Compute: Fragment_address = Base_address + X + Pitch * Y

Converting X and Y to an address will probably be done higher up in the pipeline. Past that point, only the 32-bit address will be forwarded.

10.1: Merge
To blend source and dest pixels, a BlendModeEquation is chosen. The operands to the equation are also selectable.


Blend color factors:
Zero
Source color (from stencil unit)
Destination color (read from framebuffer)
Source alpha, replicated to RGB
Destination alpha, replicated to RGB
Constant color
Constant alpha, replicated to RGB
min(SourceAlpha, 1.0-DestAlpha)

Optionally, any of those factors can be inverted (1.0-X).

Blend alpha factors:
Zero
Source alpha
Destination alpha
Constant alpha

Any of those factors can be inverted.

The blend factors are used in only some of the blend equations. The blend equations are:
Source only
Source*SourceFactor + Dest*DestFactor
Source*SourceFactor – Dest*DestFactor
Dest*DestFactor – Source*SourceFactor
min(Source, Dest)
max(Source, Dest)


The same functions area available independently for both color and alpha.

After blending, the blended result can be combined again with the original destination value according to a raster op and a plane mask. The ROPs are the same as in X11. The following bit of Verilog code describes the operation of the raster op and planemask.
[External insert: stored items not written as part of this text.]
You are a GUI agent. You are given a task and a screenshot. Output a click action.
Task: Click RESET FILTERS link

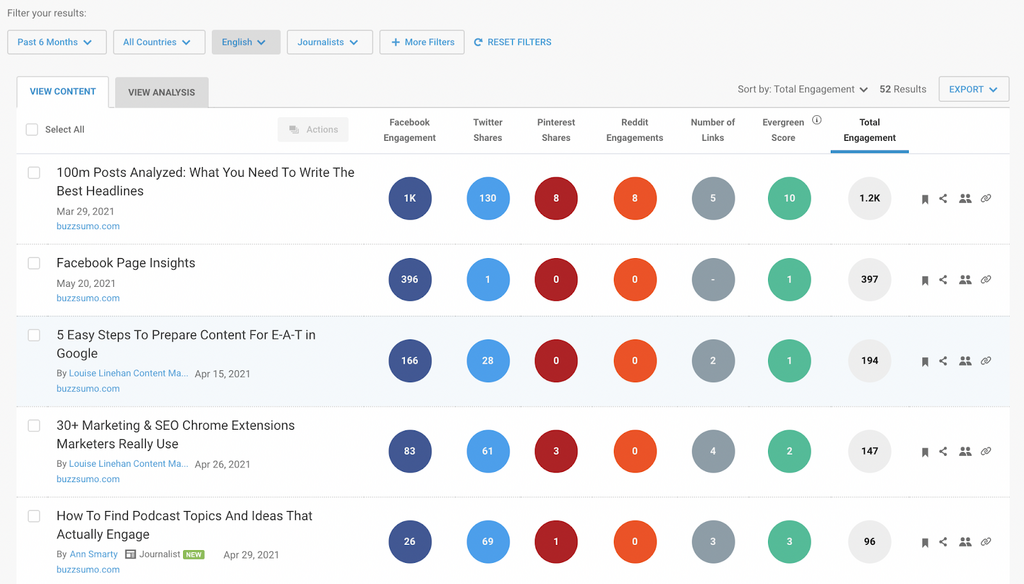(512, 42)
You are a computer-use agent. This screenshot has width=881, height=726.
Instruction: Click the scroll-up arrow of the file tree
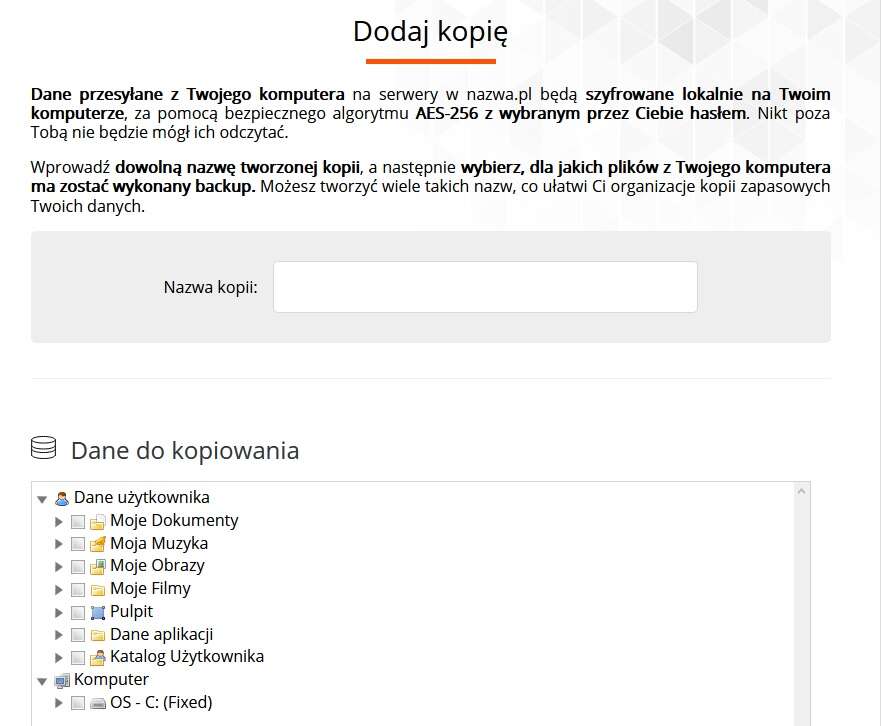[802, 491]
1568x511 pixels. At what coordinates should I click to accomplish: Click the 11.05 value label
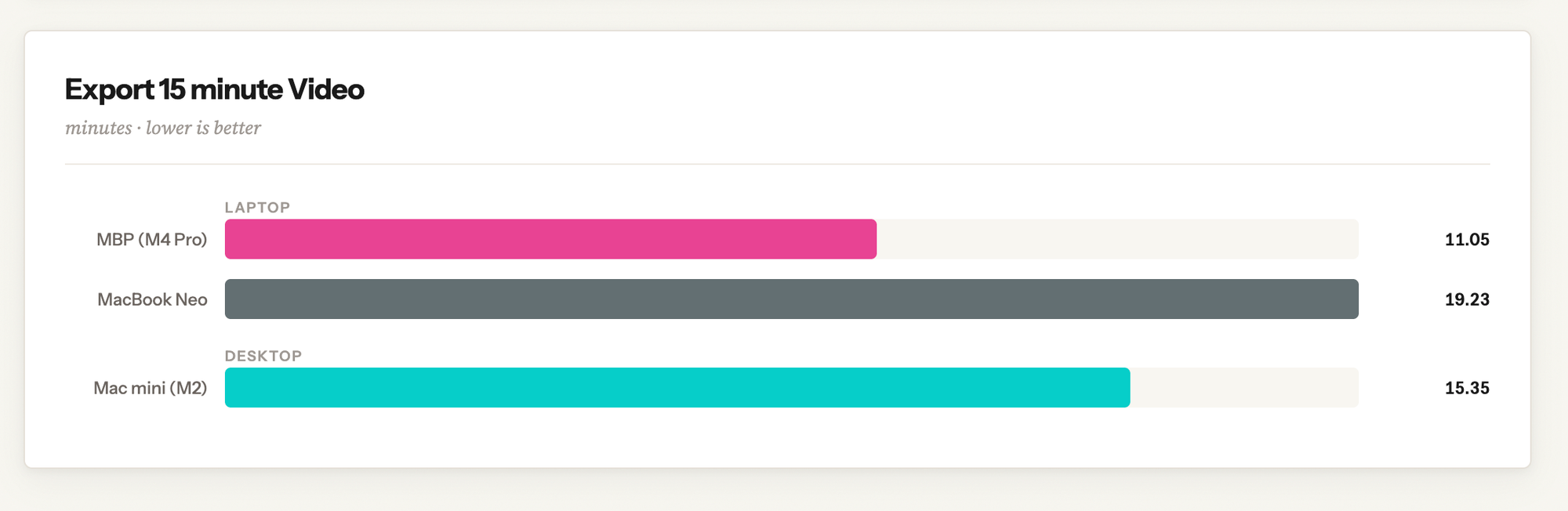[1467, 240]

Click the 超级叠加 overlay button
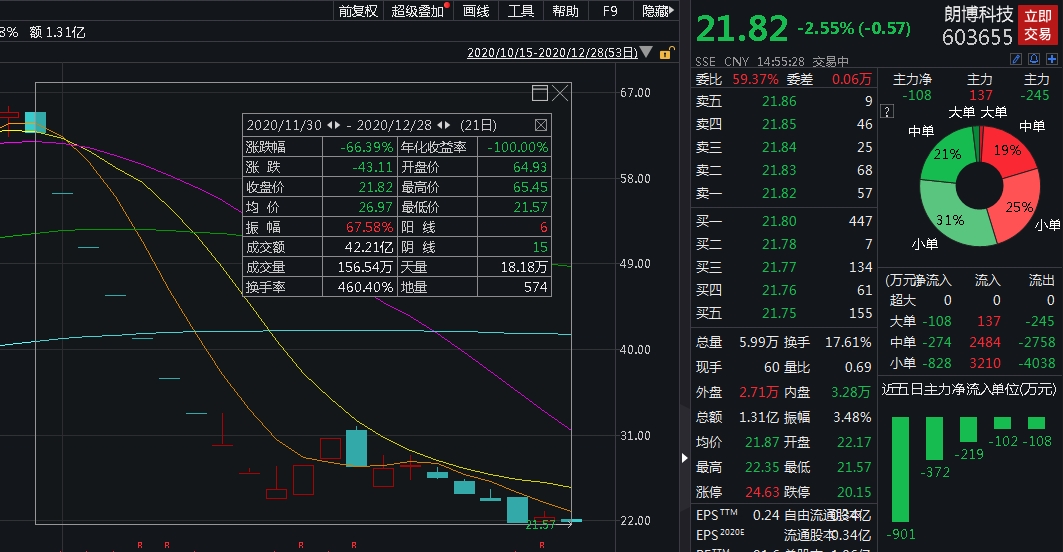pyautogui.click(x=419, y=11)
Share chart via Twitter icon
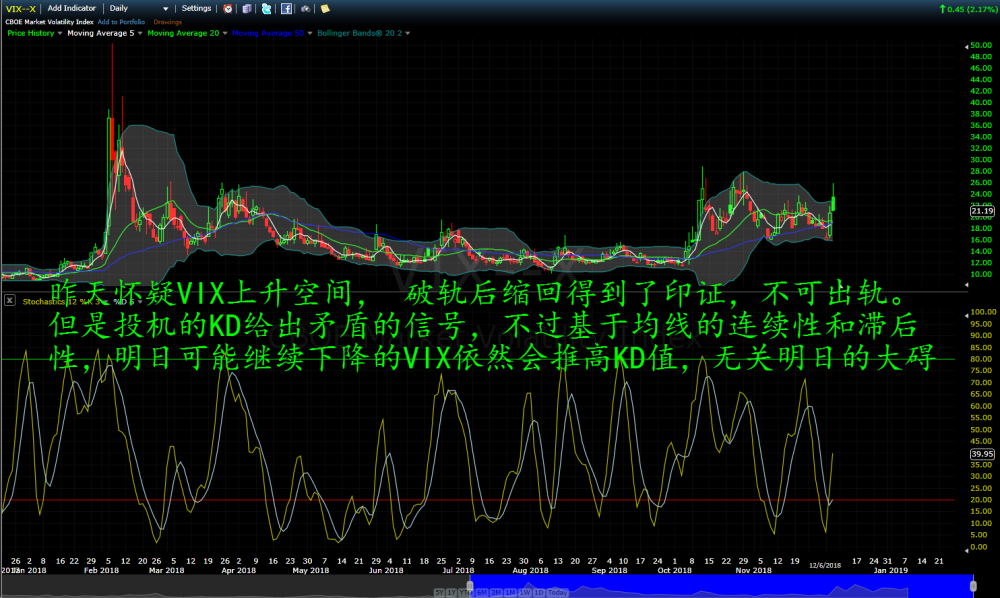Screen dimensions: 1000x598 (265, 8)
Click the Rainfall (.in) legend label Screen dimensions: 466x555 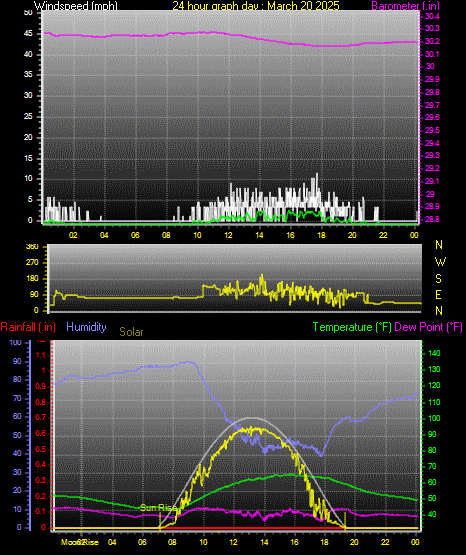[x=28, y=327]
module apply_logic_rop(clock, src, dst, rop, pmask, result);
input clock;
input [31:0] src, dst, pmask;
input [3:0] rop;
output [31:0] result;
reg [31:0] result;

integer i;
always @(posedge clock) begin
        for (i=0; i<32; i=i+1) begin
                result[i] <= pmask[i] ? rop[{src[i], dst[i]}] : src[i];
        end
end
endmodule


Finally, since the DRAM chips support byte masks, we will take advantage of them. They allow us to apply byte-oriented planemasks without requiring a framebuffer read.


10.2: Dest write
Store pixels in framebuffer.
[Note: need discussion on sync tokens.]





Note to self:  Go back and be sure to add in missing 2D features.